Further, with greater integration of renewable energy, the role of pumped storage plants (PSPs) is expected to increase in the coming years as they can act as energy reservoirs to balance load. Flexibility of PSPs, that is, fast ramp rates, fast start-up and shutdown, and low cycling costs make them ideal suppliers of regulation and contingency reserve ancillary services. Currently, the installed PSP capacity in the country stands at 4,786 MW across nine PSPs. (However, only six of these projects totalling 3,305 MW are currently working in pumping mode.) Three PSPs aggregating 1,205 MW are under construction – THDC India’s 1,000 MW Tehri PSP in Uttarakhand, TANGEDCO’s 125 MW Kundah Pump Storage Phase I, and the 80 MW Koyna Left Bank by Maharashtra State Power Generation Company Limited.
Issues and challenges
The development of HEPs is more complex and time consuming than that of conventional fossil fuel-based and renewable energy projects. HEPs can take 5-13 years for completion, while coal-based power plants can be set up in four to five years and renewable energy projects may be completed in just a few months. The capital cost of hydropower projects is also significantly higher, which results in higher tariffs in the initial years and power offtake issues.

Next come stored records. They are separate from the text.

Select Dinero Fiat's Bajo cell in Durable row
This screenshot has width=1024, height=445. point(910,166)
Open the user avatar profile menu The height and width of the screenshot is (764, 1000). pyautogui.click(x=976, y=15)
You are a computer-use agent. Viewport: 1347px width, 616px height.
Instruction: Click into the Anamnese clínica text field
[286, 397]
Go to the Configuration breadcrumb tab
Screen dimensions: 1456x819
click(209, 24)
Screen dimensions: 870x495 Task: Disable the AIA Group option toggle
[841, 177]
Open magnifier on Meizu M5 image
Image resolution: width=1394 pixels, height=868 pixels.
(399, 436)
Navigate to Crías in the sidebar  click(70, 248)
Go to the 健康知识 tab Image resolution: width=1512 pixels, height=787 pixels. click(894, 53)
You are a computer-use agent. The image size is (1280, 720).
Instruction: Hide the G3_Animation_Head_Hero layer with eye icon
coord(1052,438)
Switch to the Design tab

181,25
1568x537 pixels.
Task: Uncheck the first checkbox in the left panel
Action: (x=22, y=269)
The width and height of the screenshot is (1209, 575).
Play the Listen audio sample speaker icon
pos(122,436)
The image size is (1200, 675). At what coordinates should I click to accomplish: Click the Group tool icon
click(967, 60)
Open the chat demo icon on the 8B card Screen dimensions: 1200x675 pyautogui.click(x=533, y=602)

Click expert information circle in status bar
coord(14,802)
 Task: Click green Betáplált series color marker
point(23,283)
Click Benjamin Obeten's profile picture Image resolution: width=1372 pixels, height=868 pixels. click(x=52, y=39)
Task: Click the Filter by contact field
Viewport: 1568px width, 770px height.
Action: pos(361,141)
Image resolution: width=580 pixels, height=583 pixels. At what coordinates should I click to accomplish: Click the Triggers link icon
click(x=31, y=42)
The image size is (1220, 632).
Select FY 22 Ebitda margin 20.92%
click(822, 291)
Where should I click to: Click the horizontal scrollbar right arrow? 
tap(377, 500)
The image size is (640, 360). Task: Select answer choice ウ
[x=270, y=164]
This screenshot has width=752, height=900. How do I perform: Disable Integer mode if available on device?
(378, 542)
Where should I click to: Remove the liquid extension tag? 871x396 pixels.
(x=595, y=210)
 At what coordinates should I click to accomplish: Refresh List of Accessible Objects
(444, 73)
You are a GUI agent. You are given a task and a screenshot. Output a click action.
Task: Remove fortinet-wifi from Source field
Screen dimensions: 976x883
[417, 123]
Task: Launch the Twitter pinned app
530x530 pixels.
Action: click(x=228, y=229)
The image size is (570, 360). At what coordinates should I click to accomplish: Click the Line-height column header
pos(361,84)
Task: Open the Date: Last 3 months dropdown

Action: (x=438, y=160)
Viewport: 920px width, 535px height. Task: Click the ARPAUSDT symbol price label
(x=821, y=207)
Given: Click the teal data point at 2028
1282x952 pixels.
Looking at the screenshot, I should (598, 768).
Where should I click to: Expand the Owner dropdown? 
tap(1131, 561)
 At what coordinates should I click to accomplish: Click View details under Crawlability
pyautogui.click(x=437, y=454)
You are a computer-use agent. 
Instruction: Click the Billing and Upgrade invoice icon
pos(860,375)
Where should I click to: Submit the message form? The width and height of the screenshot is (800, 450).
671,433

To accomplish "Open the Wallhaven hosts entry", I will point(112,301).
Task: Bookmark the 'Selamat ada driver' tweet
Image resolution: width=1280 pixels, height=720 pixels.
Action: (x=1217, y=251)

Further, HEPs face challenges related to land acquisition, environmental and forest approvals, and resettlement and rehabilitation of locals, which result in time and cost overruns. Other issues pertain to provisions such as free supply of power to the host state, absence of long-term power procurement bids by discoms, and lack of skilled engineering, procurement and construction contractors.
Essentially, the entire hydro value chain is fraught with risks, making these projects financially challenging. As a result, private investment in this segment lags behind that in the thermal and renewables segments. The share of private players in the installed hydropower capacity is only 7 per cent vis-à-vis 40 per cent in thermal and 95 per cent in wind and solar.
As of June 2019, hydropower projects aggregating 12,034.5 MW are under construction, including 1,205 MW of hydro pumped storage capacity. Of the total capacity, 7,215 MW is being developed by the central sector, 2,337.5 MW by the state sector, and 2,482 MW by the private sector. These projects are expected to be commissioned by 2023-24 (this is subject to restarting of work in stalled projects).
To conclude, the recent measures notified by the government to promote the hydropower segment are positive and may help in reviving certain stalled projects. However, the revival of the overall segment requires concerted efforts involving the participation of the central and state governments as well as local authorities to resolve the issues of under-construction projects on a case-by-case basis. Given HEPs’ significance in providing fast ramping capability and regulation services to meet grid requirements, more concrete steps need to be taken to increase hydro capacity addition.